* _Page excerpt_
◆ ◆ ◆ ◆

Fair access to care services (FACS): prioritising eligibility for care and support
Initial contact - Early intervention, prevention and wellbeing
Putting People First says that there needs to be “a locally agreed approach ... utilising all relevant community resources especially the voluntary sector so that prevention and early intervention and enablement become the norm”.(‘Investing in prevention and wellbeing’, DH, 2010, Section 33)
Mrs Evans’ story, part 2 – positive outcome of prevention
Mrs Evans’ daughter used information to discuss falls with her mother. They went together to talk to Mrs Evans’ GP. No medical problem was diagnosed, but Mrs Evans decided to go to a local class for older people to improve her balance, and began to regain her confidence.
The ‘Investing in prevention and wellbeing’ section of the 2010 DH guidance ‘Prioritising need’ makes early intervention and prevention integral to the implementation of FACS. SCIE’s recent survey of local authority assessment and eligibility practice found that growth in the availability and use of reablement services had become an important factor in helping people regain capability and reducing their care and support requirements.  Reablement is offered both to support people after a hospital stay or a spell in temporary care, and as an option to offer in reviews.

◆ ◆ ◆ ◆

* _Supplied records_
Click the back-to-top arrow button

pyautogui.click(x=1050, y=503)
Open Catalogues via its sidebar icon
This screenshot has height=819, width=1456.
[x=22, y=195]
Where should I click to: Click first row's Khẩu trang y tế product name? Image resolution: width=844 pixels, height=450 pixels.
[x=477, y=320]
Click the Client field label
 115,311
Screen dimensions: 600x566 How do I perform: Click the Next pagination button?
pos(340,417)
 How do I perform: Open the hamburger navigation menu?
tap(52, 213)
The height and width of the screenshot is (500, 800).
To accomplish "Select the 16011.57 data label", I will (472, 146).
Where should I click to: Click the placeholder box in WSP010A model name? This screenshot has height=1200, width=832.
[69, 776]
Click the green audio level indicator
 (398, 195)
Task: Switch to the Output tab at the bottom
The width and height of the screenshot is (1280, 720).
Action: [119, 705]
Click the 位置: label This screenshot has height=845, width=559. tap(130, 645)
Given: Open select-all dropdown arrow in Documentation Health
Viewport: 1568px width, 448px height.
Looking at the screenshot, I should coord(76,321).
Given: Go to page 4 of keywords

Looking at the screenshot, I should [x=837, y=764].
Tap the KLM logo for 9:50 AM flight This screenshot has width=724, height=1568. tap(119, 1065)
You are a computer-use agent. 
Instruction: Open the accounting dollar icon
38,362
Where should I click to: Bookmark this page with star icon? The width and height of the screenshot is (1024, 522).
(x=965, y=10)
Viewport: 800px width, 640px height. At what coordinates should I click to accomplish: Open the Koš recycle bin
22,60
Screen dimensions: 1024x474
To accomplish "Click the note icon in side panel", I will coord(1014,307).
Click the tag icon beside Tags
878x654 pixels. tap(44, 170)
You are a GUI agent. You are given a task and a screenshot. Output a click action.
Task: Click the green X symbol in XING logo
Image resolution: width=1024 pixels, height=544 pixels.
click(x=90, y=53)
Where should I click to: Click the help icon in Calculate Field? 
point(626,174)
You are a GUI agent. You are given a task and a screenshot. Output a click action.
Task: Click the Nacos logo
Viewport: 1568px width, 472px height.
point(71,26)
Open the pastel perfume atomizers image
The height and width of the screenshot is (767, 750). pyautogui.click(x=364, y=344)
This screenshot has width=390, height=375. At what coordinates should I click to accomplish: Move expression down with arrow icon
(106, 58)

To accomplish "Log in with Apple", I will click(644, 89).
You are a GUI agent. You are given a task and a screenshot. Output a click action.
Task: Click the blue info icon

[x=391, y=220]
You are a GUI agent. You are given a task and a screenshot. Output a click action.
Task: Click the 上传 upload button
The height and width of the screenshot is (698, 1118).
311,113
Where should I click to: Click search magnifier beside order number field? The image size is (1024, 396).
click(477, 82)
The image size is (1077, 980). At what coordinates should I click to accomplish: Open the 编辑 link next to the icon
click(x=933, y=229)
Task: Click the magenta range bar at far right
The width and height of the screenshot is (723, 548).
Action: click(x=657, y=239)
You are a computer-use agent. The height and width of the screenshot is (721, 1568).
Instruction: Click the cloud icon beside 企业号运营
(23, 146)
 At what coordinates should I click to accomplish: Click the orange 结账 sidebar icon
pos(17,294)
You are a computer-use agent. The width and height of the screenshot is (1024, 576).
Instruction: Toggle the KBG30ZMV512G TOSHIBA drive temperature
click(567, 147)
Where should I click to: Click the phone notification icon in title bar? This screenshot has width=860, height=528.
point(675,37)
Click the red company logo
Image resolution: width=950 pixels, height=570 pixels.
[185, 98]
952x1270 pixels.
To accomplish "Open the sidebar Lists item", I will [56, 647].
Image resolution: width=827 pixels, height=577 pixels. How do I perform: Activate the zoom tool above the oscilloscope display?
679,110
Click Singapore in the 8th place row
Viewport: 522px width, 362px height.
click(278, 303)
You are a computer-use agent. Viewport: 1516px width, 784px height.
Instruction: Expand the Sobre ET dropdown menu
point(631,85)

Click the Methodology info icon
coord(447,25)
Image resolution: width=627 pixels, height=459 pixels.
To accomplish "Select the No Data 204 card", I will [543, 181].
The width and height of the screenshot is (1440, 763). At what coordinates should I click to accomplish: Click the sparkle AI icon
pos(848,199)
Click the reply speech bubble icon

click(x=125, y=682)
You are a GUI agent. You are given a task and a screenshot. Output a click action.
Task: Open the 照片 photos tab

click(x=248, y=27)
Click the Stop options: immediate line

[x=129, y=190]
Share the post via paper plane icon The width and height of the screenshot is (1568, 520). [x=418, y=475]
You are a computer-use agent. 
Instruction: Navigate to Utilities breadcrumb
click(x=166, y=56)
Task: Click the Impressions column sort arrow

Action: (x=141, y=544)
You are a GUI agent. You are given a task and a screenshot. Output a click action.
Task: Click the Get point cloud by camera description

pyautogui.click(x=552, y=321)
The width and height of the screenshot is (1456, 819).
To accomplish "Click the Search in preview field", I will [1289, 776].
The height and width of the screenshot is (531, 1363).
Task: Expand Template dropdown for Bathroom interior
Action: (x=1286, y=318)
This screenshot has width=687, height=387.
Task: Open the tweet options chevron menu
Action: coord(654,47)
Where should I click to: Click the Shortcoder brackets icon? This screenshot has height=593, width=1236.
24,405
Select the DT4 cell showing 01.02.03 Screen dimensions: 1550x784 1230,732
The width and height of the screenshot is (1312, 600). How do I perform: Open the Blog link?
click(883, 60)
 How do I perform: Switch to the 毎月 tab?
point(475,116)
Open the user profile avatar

◆ ◆ ◆ ◆

* _Exercise aim_
Repeat word for word the part of the FACS page that opens with the words containing "Mrs Evans’ story, part" and closes with "regain her confidence.". The rows aren't needed for anything here.

* _Answer box_
Mrs Evans’ story, part 2 – positive outcome of prevention
Mrs Evans’ daughter used information to discuss falls with her mother. They went together to talk to Mrs Evans’ GP. No medical problem was diagnosed, but Mrs Evans decided to go to a local class for older people to improve her balance, and began to regain her confidence.